The region will start to see moisture from the eastern Pacific, and upper-level high pressure will begin to build over the Southwest.

“That’s where we’re looking at the possibility of our monsoon kicking in for the summer,” Overpeck said.

To help gauge the potential of the North American monsoon, meteorologists examine sea surface temperature differences in the Pacific Ocean, short-term weather prediction models and long-term climate models.

Climate change appears to be playing a role in how much rain New Mexico receives from the monsoon, NWS meteorologist Andrew Church said.

“Over the last 10 to 15 years, we have seen a more volatile polar jet stream that has been drying us out more than in the ’80s and ’90s, when we had wet monsoons which were more frequent,” Church said.

Dry westerly winds often accompany the storms, Church said, and the Four Corners high-pressure system is getting stronger.

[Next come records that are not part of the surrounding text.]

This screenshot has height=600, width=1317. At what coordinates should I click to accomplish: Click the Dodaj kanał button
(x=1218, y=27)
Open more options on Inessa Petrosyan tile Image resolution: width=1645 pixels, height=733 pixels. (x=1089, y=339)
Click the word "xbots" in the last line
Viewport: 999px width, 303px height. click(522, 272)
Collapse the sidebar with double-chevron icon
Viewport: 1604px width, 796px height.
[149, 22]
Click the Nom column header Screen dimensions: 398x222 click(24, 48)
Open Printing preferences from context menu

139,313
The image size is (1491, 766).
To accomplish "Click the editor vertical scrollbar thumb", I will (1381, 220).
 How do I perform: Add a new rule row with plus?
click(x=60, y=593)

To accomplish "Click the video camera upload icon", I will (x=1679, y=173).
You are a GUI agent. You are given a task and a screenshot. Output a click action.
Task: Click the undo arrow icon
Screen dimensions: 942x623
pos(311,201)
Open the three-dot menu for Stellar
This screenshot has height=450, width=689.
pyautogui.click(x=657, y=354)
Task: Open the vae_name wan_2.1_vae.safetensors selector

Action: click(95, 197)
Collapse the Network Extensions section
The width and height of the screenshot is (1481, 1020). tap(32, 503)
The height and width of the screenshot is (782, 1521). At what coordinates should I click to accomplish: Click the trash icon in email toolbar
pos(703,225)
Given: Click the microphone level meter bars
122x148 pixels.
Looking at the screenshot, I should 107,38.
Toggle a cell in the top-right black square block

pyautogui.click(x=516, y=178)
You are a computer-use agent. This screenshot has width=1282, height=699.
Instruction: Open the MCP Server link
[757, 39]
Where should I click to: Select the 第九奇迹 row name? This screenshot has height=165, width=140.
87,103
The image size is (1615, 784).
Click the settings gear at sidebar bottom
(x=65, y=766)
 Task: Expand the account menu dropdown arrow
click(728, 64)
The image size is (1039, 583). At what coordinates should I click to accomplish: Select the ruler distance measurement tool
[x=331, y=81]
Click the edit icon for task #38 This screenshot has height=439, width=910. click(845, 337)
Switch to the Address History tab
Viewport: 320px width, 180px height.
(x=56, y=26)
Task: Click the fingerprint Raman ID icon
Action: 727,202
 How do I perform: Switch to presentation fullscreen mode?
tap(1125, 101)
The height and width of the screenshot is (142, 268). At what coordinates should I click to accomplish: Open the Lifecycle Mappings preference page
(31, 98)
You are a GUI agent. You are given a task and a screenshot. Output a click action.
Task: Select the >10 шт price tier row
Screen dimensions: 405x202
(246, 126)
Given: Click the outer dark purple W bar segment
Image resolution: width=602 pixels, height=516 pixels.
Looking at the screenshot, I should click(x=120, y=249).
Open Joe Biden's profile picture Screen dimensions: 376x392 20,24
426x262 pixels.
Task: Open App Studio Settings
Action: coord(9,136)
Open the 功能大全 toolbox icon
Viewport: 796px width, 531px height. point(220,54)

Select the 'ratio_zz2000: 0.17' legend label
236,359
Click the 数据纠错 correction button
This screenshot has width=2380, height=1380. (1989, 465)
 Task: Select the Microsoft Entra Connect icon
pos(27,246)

“You have to go higher up in the atmosphere before thunderstorms can develop,” Church said.

Summer outlooks predict near-average precipitation across most of New Mexico.

“It’s fickle, and highly dependent on location,” Church said. “We haven’t seen a robust monsoon in 14 years now.”

The months of May through September generally account for about 65 percent of the annual moisture received in eastern New Mexico, records show.

July and August are typically the region’s wettest months.

The Albuquerque Journal contributed to this report.